Trade between China and Africa has grown from $20 billion to over $100 billion between 2000 and 2008. Engagements of China in Africa this year alone include a partnership between ZTE, a Chinese telecom firm, and Movicel in Angola to introduce 4G; aid for rice seed production in Nigeria; arrangements to borrow $3 billion from the China Development Bank for infrastructure projects in transport and oil and gas by Ghana; and the construction in Uganda of a $350 million Chinese-funded toll road from Entebbe International Airport to Kampala. Certainly these are good signs of a beneficial role of China in Africa.
A number of critics have, however, viewed China’s involvement in Africa as suspicious and debilitating to Africa’s growth and competitiveness. It is argued that China’s growing presence in Africa is merely based on its search for energy resources, an export market for its light industrial products and a destination for migrant workers. Simply put China’s growing presence in Africa is based on exploitation of natural resources and a distortion of economic incentives in African economies. African businesses are being competed out of their own markets by China.
Is Africa really losing out? China is certainly obtaining a possibly generous deal with energy supply from Africa and the benefits may be lopsided to China. To the extent that Chinese owned SMMEs are growing in African economies then Chinese firms have taken up some of the space for economic activity. But how much of indigenous SMME businesses have thrived in Africa prior to Chinese recent economic engagements? Can we attribute the lack of a vibrant indigenous SMME activity and growth to the presence of Chinese owned SMMEs?
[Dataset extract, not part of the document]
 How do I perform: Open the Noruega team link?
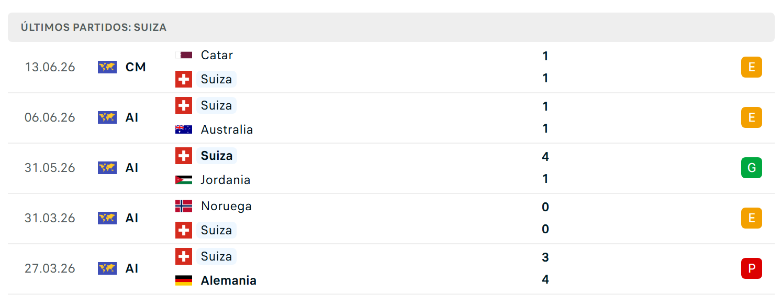[226, 206]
I would argue that we ought to be looking at the net benefits of China’s engagements in Africa and design strategies to engage China rather than concentrate on looking for bad Chinese investments. Take the Beijing model to giving aid; which is based on aid for mineral resources as applied in Angola and the DRC where loans were provided for economic and social infrastructure in return for oil, copper and cobalt respectively. This model certainly is more appealing to African governments given the absence of the usually intrusive Washington Consensus aid conditionalities.
As was reported by Jerker Helstrom; an anonymous African leader described the Chinese as follows: “Their game is clear. They say ‘I’ll build you a road, if you give me that mine.’ They are completely transparent.”
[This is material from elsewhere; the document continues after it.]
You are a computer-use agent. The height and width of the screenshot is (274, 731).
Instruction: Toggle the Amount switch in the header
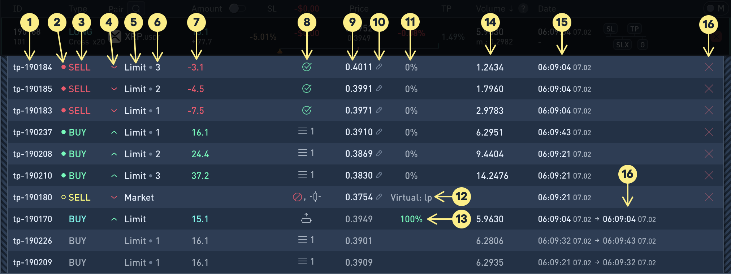(237, 8)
Though appealing it is clear that Africa could be losing out in terms of giving up too much of her natural resources, if such deals are not designed strategically. Hence rather than lobbying against China in Africa there is need for an African strategy on how to engage in such deals for optimal economic and social value. Call it the African Consensus, Africa needs to have strategic and appropriate investment policy valuations (this is by no means peculiar to China alone). Such valuations would indicate how much of a mineral resource should be given up for a kilometre of road, rail, hospital equipment, agricultural inputs and machinery, etc. and must point to an economic value addition. It does not appear that this is a key strategy in dealing with the Chinese aid model.
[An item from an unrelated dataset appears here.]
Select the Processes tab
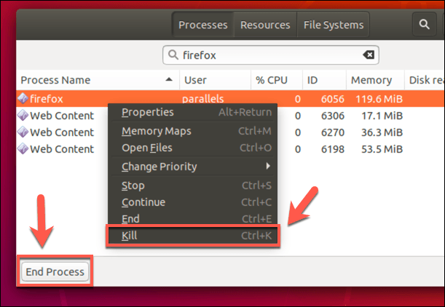This screenshot has height=307, width=445. point(203,25)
Another strategy which is oft overlooked in Africa is the need to position domestic entrepreneurs to take advantage of foreign investment in the value chain. For instance a major oil investment deal to China can be hinged on domestic businesses equipped to benefit from strategic partnerships on downstream activities such as production of fuel oil, paraffin wax, premium motor spirits, lubricants, synthetic rubber, plastics, fertilisers, antifreeze, and pesticides. Similar partnerships from agricultural investment would include rice and flour milling, leather tanning, cotton ginning, oil pressing, and fish canning in upstream businesses and biscuit and noodle making, textile spinning and weaving; paper production; clothing and footwear manufacturing; and rubber manufacturing in downstream businesses.
China has a long history of engagement with Africa, which is intensifying; it is up to Africa to decide whether she wants to sit back and receive China on Beijing Consensus basis or develop an African Consensus to engage China.
Charles Adjasi is associate professor of development finance at the University of Stellenbosch Business School.